Copy every line from the records below that holds the word "status".

*-*-*

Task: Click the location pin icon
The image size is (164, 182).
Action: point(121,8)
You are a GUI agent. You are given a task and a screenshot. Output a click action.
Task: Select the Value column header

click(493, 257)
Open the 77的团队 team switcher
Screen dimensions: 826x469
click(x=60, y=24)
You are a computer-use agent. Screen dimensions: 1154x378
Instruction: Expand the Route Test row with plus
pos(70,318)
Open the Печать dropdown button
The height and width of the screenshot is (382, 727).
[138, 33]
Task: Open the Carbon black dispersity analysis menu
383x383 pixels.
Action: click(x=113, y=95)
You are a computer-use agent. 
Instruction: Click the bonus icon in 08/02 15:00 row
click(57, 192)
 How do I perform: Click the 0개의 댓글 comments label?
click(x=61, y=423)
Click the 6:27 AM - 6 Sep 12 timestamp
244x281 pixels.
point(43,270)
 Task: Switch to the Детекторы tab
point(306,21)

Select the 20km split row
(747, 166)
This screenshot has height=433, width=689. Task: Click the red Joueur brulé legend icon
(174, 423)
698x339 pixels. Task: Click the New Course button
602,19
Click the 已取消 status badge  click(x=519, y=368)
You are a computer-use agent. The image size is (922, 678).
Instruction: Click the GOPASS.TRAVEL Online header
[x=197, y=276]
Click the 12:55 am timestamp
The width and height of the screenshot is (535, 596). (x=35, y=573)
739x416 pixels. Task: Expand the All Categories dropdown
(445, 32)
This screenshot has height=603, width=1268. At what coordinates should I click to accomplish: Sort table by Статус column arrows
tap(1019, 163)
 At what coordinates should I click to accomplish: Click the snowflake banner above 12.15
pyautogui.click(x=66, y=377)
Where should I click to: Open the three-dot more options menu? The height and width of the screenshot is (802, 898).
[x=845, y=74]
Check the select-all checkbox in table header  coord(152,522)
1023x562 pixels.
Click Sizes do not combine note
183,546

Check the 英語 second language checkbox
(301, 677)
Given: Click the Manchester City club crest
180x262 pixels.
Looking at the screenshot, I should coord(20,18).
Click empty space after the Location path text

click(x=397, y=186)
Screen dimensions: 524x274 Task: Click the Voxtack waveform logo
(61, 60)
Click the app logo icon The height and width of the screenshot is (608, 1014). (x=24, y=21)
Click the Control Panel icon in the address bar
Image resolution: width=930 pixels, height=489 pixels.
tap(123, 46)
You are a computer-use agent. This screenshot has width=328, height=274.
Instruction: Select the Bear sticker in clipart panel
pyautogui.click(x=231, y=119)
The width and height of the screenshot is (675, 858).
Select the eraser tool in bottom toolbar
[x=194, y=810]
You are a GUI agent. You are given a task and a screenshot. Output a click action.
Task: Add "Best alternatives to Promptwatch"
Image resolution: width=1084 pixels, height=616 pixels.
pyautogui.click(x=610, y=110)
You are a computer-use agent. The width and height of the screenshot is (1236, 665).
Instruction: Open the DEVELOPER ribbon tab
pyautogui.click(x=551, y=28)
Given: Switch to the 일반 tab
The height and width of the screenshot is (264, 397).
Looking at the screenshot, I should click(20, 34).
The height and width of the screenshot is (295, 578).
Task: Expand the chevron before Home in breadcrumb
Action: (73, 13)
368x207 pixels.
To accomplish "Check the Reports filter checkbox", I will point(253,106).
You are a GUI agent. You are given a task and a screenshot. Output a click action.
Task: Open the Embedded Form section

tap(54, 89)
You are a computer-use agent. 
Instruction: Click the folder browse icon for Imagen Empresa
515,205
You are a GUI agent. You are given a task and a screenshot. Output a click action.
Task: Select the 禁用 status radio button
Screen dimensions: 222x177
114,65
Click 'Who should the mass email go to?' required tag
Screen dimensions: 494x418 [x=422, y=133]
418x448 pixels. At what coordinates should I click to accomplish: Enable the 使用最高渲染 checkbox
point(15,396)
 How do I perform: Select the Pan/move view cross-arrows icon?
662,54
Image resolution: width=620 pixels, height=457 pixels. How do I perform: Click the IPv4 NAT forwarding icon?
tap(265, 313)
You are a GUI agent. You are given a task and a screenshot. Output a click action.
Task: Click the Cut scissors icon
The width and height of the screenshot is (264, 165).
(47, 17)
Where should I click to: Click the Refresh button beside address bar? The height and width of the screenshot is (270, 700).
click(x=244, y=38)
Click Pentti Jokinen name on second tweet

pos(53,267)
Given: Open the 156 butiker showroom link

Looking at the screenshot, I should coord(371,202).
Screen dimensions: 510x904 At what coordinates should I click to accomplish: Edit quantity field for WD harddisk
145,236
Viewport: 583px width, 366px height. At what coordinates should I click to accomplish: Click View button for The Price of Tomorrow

*-*-*

** Answer box **
Click the 已取消 status badge  click(x=519, y=368)
Task: Select the 禁用 status radio button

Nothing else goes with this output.